BEGIN Data excerpts
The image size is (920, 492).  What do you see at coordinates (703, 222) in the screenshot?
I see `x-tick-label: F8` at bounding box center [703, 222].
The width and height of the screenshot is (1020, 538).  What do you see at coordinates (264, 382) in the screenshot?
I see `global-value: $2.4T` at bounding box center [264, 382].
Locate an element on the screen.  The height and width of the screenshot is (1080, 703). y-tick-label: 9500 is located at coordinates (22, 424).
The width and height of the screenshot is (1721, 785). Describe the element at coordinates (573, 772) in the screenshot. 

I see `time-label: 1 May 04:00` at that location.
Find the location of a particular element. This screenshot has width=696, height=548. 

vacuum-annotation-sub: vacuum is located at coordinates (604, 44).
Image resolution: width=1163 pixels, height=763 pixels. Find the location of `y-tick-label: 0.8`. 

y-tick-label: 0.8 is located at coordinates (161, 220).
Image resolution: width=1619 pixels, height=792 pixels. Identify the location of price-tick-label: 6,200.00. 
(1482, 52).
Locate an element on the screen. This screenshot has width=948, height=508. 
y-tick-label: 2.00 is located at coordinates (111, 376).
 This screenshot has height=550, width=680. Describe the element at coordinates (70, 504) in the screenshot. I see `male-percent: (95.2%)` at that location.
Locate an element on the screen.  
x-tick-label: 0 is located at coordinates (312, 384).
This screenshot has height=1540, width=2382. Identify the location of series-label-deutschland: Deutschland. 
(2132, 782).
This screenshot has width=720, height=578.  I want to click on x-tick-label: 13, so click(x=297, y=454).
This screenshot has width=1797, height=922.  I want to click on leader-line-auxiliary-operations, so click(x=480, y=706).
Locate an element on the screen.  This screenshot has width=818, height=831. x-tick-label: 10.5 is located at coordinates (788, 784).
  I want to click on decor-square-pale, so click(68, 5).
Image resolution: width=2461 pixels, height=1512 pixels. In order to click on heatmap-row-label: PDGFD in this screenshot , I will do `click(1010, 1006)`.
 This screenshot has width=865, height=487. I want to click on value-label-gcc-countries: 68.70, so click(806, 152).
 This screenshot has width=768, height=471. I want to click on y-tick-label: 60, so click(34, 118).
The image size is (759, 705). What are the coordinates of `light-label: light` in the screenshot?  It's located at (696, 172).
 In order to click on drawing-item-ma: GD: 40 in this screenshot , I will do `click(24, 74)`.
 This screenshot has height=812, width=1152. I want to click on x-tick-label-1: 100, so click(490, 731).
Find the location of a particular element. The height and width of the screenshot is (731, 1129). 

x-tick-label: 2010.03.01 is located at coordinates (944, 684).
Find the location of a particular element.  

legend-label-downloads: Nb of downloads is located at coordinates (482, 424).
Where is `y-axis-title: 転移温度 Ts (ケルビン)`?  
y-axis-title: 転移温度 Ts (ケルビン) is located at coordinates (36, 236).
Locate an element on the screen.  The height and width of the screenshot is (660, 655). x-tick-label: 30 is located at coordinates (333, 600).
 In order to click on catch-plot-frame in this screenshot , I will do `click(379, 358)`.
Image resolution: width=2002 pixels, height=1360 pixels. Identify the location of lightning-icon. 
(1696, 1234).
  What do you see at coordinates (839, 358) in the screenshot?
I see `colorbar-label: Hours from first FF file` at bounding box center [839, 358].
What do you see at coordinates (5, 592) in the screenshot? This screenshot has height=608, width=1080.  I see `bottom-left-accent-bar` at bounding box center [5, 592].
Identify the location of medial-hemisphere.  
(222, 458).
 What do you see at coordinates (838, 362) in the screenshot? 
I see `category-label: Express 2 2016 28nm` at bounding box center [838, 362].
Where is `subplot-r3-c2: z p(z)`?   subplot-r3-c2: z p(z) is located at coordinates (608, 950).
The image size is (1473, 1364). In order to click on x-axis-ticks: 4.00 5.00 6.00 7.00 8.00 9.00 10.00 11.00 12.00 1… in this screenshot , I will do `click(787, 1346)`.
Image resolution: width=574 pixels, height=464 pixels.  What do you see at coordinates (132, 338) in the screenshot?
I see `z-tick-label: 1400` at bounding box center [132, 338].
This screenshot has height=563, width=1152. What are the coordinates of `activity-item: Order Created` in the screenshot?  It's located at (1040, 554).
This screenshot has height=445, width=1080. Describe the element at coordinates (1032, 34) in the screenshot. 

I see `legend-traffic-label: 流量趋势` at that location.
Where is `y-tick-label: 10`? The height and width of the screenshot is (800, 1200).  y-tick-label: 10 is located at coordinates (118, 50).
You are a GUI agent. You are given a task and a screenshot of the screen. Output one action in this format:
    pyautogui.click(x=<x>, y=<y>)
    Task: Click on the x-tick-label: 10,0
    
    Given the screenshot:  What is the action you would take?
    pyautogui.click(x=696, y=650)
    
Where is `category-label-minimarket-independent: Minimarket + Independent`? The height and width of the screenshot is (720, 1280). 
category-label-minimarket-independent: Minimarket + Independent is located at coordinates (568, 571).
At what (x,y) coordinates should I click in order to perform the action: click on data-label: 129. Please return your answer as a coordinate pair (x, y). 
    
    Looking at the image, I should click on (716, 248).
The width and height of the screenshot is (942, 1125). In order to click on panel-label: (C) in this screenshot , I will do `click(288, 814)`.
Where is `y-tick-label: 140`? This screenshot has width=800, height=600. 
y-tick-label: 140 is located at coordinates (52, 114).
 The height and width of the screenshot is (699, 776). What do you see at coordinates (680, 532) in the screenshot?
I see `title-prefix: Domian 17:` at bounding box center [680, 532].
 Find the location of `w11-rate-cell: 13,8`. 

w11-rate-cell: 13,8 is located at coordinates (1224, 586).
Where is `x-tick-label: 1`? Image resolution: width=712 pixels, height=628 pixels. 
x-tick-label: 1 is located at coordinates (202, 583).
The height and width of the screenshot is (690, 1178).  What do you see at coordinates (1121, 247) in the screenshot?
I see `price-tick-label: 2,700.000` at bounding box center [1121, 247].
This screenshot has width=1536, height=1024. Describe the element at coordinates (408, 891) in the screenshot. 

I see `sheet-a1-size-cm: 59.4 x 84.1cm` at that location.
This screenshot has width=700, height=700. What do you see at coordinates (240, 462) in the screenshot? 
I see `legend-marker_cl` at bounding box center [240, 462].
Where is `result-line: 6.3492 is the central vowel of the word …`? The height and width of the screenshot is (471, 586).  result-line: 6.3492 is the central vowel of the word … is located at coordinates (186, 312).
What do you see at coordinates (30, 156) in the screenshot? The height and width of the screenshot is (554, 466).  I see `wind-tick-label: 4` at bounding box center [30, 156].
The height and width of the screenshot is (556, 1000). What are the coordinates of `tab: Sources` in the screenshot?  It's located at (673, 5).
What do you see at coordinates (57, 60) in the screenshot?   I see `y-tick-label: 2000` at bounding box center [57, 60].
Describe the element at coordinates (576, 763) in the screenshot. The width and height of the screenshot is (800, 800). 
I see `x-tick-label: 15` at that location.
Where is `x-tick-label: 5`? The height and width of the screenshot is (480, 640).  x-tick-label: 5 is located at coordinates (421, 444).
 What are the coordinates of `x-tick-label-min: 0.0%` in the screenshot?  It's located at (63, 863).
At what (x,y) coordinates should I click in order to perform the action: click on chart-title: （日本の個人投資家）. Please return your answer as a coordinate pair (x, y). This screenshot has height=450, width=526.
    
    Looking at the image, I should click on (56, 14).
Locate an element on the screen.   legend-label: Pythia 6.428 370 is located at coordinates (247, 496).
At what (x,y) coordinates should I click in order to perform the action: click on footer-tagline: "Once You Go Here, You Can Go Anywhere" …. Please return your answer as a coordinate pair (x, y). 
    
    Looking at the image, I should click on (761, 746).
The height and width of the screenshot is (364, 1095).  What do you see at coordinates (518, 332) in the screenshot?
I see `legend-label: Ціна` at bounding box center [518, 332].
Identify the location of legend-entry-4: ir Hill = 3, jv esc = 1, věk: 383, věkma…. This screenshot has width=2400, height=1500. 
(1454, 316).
END Data excerpts
### Instruction
Please transcribe the entries above between the lines holding "coordinates (333, 600)." and "coordinates (608, 950).", inclusive, reproducing each line without any change.

### Task answer
Locate an element on the screen.  The height and width of the screenshot is (660, 655). x-tick-label: 30 is located at coordinates (333, 600).
 In order to click on catch-plot-frame in this screenshot , I will do `click(379, 358)`.
Image resolution: width=2002 pixels, height=1360 pixels. Identify the location of lightning-icon. 
(1696, 1234).
  What do you see at coordinates (839, 358) in the screenshot?
I see `colorbar-label: Hours from first FF file` at bounding box center [839, 358].
What do you see at coordinates (5, 592) in the screenshot? This screenshot has height=608, width=1080.  I see `bottom-left-accent-bar` at bounding box center [5, 592].
Identify the location of medial-hemisphere.  
(222, 458).
 What do you see at coordinates (838, 362) in the screenshot? 
I see `category-label: Express 2 2016 28nm` at bounding box center [838, 362].
Where is `subplot-r3-c2: z p(z)`?   subplot-r3-c2: z p(z) is located at coordinates (608, 950).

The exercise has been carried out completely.